The debate over the Second Amendment has unveiled new and useful information about the history of guns and their possession and meaning in the United States of America. History itself has become contested ground in the debate about firearms and in the interpretation of the Second Amendment to the Constitution of the United States. Specifically this collection of essays gives special attention to the important and often overlooked dimension of the applications of history in the law. These essays illustrate the complexity of the firearms debate, the relation between law and behavior, and the role that historical knowledge plays in contemporary debates over law and policy. Wide-ranging and stimulating The Right to Bear Arms is bound to captivate both historians and casual readers alike.
About the Author
Margaret Vining, who co-edited and contributed to this book, died before it appeared in print, but her inspiration and hard work made it possible.

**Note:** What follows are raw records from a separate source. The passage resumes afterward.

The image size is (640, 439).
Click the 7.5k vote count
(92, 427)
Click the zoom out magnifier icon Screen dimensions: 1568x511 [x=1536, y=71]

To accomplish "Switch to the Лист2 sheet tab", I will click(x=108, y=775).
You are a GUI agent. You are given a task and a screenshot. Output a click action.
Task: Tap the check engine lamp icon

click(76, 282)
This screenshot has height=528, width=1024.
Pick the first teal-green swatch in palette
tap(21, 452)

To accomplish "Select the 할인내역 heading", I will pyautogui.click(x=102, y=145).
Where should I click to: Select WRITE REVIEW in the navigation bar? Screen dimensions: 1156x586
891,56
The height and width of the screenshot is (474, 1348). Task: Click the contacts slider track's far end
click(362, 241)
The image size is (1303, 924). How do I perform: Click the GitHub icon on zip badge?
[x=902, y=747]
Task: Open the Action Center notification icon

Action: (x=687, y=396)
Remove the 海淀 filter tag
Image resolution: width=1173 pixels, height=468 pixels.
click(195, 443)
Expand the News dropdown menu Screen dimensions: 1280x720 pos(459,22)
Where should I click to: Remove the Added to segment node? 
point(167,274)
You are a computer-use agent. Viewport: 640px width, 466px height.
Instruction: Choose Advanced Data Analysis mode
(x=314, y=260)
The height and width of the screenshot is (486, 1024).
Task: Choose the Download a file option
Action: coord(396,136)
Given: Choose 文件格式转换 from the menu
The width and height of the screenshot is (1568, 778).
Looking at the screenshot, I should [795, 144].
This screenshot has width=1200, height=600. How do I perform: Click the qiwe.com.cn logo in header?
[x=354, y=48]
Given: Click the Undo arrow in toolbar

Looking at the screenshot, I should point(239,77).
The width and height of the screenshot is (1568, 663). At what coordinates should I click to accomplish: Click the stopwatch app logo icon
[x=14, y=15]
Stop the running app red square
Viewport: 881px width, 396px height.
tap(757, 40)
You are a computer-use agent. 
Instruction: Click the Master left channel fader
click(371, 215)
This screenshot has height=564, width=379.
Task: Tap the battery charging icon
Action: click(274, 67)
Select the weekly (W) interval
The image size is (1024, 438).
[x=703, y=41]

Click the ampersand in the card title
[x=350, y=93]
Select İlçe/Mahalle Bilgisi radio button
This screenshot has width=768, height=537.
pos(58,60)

She served as the Curator of Armed Forces History at the Smithsonian Institution’s National Museum of American History. Her publications include Companion to Women’s Military History (Brill, 2012), American Military Technology (Johns Hopkins, 2007), and Science in Uniform, Uniforms in Science (Scarecrow, 2007). Barton C. Hacker is the Senior Curator of Armed Forces History at the Smithsonian Institution’s National Museum of American History. He has edited and authored numerous books including Astride Two Worlds:Technology and the American Civil War[MG1] (Smithsonian Scholarly Press, 2016),Companion to Women’s Military History (Brill, 2012), American Military Technology (Johns Hopkins, 2007), Science in Uniform, Uniforms in Science (Scarecrow, 2007), and Materializing the Military (Science Museum, 2005).